[Text and item location entries]
----

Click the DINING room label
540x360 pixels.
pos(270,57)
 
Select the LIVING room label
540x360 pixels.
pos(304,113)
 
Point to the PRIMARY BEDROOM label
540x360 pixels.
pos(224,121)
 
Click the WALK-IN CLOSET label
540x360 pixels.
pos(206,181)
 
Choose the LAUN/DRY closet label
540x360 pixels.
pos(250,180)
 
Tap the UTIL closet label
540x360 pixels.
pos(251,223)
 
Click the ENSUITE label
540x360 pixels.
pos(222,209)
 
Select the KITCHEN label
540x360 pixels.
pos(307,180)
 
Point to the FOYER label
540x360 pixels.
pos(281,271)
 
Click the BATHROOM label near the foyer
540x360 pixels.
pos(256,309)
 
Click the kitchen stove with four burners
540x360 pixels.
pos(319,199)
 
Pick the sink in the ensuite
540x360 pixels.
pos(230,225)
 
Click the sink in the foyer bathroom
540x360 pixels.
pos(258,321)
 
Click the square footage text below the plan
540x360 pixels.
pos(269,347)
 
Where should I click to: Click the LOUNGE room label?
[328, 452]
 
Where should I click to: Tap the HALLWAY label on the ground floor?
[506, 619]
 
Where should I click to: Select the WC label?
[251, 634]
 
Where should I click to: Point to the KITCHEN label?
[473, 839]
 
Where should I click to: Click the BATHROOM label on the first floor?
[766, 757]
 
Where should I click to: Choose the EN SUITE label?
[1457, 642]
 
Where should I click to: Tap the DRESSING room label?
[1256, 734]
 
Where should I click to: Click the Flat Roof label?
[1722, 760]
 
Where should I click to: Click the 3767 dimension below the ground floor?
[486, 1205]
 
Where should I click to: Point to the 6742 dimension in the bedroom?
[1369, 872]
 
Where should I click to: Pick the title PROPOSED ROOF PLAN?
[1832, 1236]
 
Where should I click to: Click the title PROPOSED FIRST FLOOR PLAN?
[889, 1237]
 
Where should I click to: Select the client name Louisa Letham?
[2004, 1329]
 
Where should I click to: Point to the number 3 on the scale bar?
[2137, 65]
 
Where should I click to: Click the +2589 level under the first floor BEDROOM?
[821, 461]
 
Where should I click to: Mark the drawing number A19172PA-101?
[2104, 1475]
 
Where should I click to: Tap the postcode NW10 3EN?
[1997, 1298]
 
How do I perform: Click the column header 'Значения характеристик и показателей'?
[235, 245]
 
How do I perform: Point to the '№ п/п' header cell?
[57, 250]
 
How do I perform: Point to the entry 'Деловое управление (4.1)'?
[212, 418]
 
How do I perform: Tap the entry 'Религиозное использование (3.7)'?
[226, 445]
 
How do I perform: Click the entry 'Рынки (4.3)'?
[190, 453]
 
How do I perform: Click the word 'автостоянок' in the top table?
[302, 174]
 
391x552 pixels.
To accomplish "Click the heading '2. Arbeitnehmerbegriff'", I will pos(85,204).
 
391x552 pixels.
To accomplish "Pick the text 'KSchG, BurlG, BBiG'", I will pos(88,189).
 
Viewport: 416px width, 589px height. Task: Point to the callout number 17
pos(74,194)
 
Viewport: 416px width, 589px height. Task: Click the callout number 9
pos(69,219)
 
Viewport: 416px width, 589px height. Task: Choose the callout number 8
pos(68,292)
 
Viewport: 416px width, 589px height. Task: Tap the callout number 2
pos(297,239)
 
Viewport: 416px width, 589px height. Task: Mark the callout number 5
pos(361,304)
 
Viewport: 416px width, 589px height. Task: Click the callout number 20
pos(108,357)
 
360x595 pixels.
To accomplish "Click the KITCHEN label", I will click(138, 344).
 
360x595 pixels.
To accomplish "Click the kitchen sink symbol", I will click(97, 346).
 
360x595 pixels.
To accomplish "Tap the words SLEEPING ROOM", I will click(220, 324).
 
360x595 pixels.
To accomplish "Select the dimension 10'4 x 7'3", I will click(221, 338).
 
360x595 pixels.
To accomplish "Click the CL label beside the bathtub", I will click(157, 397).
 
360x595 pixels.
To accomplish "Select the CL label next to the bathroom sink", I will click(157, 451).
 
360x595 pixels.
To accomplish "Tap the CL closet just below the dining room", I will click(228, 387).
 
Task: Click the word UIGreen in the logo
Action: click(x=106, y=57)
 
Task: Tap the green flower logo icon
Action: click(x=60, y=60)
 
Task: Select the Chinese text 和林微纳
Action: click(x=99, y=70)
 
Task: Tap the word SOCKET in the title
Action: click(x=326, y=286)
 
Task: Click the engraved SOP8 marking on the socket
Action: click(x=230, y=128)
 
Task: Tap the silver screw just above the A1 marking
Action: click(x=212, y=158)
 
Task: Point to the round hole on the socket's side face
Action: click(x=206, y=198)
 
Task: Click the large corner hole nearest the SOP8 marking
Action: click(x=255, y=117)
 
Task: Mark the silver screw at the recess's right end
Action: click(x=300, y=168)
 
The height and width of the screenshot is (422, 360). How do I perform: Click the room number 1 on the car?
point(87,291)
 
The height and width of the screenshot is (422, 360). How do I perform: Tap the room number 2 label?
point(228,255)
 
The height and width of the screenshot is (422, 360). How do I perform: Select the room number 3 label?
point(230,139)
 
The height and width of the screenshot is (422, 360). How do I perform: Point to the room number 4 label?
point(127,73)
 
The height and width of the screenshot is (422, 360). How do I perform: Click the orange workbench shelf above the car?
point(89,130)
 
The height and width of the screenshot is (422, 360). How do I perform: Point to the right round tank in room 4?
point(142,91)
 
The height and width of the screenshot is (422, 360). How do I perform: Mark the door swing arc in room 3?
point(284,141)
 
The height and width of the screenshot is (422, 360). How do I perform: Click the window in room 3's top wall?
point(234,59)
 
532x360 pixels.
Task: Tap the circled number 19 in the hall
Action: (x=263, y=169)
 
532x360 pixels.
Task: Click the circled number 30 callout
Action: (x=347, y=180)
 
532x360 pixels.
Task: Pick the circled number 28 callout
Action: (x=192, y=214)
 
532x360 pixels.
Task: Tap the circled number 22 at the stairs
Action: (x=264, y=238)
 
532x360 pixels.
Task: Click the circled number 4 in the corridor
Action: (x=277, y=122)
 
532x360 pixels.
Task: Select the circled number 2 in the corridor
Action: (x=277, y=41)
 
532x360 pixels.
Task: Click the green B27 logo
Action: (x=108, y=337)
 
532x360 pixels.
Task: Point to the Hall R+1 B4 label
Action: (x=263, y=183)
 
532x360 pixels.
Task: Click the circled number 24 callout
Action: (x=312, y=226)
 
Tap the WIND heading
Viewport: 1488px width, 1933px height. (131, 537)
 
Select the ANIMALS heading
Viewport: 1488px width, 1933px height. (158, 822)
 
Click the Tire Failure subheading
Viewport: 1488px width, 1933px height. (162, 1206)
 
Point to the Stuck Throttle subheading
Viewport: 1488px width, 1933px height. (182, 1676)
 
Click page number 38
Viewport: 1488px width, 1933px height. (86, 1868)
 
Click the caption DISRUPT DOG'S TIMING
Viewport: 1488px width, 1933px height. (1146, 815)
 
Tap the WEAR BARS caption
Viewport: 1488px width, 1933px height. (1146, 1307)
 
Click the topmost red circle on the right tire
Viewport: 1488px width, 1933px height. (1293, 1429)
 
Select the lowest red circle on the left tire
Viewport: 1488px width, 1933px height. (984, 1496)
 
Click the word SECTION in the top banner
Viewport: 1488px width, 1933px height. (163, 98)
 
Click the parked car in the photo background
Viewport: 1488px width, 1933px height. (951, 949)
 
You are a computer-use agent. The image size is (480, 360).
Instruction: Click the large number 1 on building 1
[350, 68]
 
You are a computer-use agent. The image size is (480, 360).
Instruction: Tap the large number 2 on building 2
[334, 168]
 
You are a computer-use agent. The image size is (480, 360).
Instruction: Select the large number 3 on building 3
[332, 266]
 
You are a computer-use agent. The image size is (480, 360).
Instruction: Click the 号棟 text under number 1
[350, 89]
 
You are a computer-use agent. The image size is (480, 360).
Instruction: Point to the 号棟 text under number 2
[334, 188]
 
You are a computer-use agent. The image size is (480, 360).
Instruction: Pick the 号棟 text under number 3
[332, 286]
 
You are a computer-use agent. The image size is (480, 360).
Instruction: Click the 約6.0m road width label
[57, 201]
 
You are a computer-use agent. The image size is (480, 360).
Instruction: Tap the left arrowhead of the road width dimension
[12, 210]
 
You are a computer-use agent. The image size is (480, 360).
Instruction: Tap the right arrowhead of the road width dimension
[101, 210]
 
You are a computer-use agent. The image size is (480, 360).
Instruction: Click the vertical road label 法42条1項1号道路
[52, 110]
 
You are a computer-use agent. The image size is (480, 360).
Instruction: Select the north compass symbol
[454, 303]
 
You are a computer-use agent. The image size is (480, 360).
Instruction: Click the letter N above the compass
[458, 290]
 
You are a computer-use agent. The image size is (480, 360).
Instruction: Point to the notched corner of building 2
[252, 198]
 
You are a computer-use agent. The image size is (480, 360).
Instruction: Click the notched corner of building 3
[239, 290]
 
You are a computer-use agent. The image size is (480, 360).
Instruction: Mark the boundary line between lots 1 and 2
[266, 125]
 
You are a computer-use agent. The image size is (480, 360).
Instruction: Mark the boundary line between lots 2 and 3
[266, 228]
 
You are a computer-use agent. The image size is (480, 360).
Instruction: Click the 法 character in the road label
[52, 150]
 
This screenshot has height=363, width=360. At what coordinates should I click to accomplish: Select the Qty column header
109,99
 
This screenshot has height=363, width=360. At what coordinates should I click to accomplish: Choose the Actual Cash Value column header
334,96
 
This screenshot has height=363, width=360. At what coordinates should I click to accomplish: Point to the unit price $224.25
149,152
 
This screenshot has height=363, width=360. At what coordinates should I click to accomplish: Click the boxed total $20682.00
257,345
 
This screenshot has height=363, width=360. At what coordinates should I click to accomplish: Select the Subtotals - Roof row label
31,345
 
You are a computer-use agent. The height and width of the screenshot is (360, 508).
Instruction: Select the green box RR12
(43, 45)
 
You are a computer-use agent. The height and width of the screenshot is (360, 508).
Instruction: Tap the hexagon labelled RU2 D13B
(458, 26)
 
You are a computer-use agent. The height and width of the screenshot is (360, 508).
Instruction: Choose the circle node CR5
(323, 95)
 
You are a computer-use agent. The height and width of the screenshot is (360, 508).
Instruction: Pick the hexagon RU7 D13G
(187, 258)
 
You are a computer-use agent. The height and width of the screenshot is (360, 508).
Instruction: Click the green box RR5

----

**Your objective:** Report how many lines of the listing above contain the string "silver", counting only matches with the same case.

**Reply:** 2